However, Martin would do better to differentiate between the historical avant garde and the contemporary avant garde. Despite the running commentary of typical postmodern quotations of Cagian indeterminacy, Derridian deconstruction and Deleuzian rhizomes, he always returns to a historically uniform model of the avant garde hinged upon an outdated notion of the artist as Modernist genius. This is specifically determined within his repeated references to the telemetry of cultural production within a concrete narrative towards that which is New, as being "this 'next step in the logic'/'another logic altogether' dynamic [which] came to define, I would argue, the avant gardes of classical music, jazz, and then rock - I would daresay that this dynamic still defines the avant garde in art and intellectual pursuits generally."
Yikes, that's old school, dude. His thoughts are eerily similar to those of 50s American critic Clement Greenberg, who heralded Abstract Expressionism as the logical path from the European avant garde of Surrealism and Dada through an ontological understanding of a medium's essence. Greenberg's arguments and coddling of artists ultimately led to some of America's most boring contributions to art history. Furthermore, like Greenberg, Martin asserts his aesthetic proclivities upon a theoretical discussion, placing 70s Prog Rock with its escapist trajectory out of the 60s into the fictions of Yes, Magma and King Crimson as the ideal example for Avant Rock's definition.
Beyond these problematic assertions, Martin's biggest failing is in his inability to heed his own declaration, "to take a step that called the different arts themselves into question". Aside from the apologetic rhetoric on Prog Rock where he clearly articulates the successes and failures of that sub-genre, he never even begins to question how the institutional and administrative forces, ranging from the mundane (such as the hubris of 'the scene') to the corporate (such as networking, self-promotion, and stage-managing), have negatively impacted rock's avant garde.

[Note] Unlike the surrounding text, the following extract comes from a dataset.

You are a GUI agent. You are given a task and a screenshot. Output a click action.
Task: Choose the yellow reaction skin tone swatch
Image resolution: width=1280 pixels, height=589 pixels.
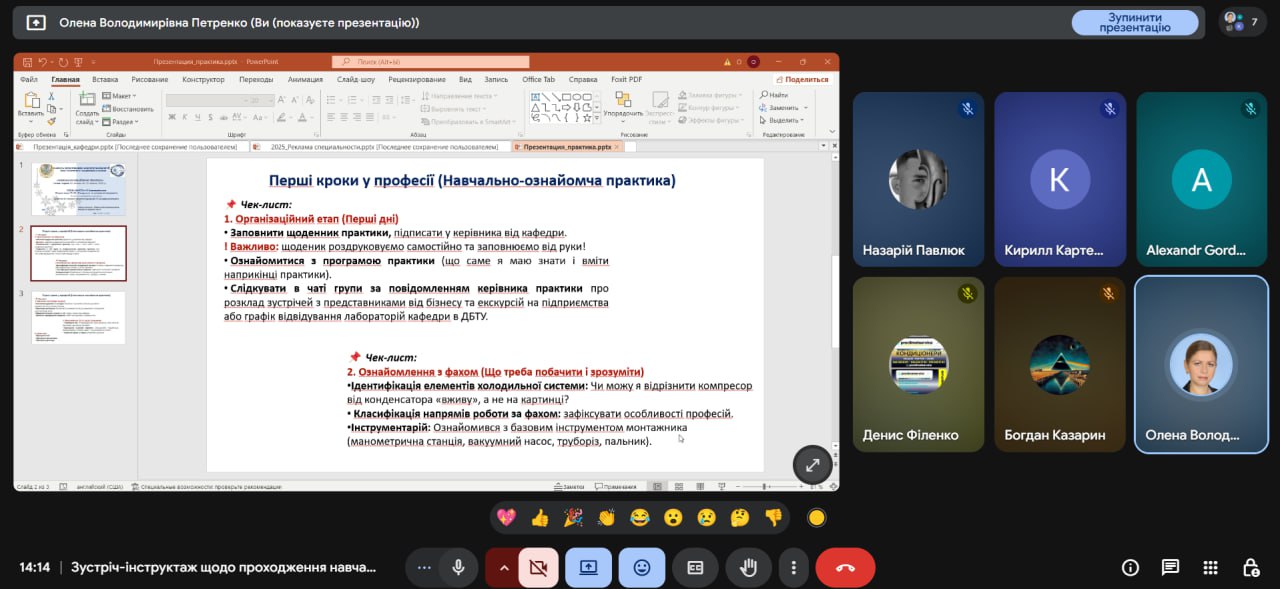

Taking on a role as the cheerleader for the home team, he Instead valorises the artists mentioned earlier alongside many others. This failing stands as a warning for every critical voice. Criticism at its best should judge any artistic practice by the success or otherwise of the work itself -not by how many grants an artist gets or by how cool somebody else perceives it to be. Only after that investigation is complete can the critic begin to extract and reconcile the hidden paradigms that mirror cultural production. While I honestly believe that Martin truly loves all of the music he writes about, his uncritical celebration of it becomes his undoing.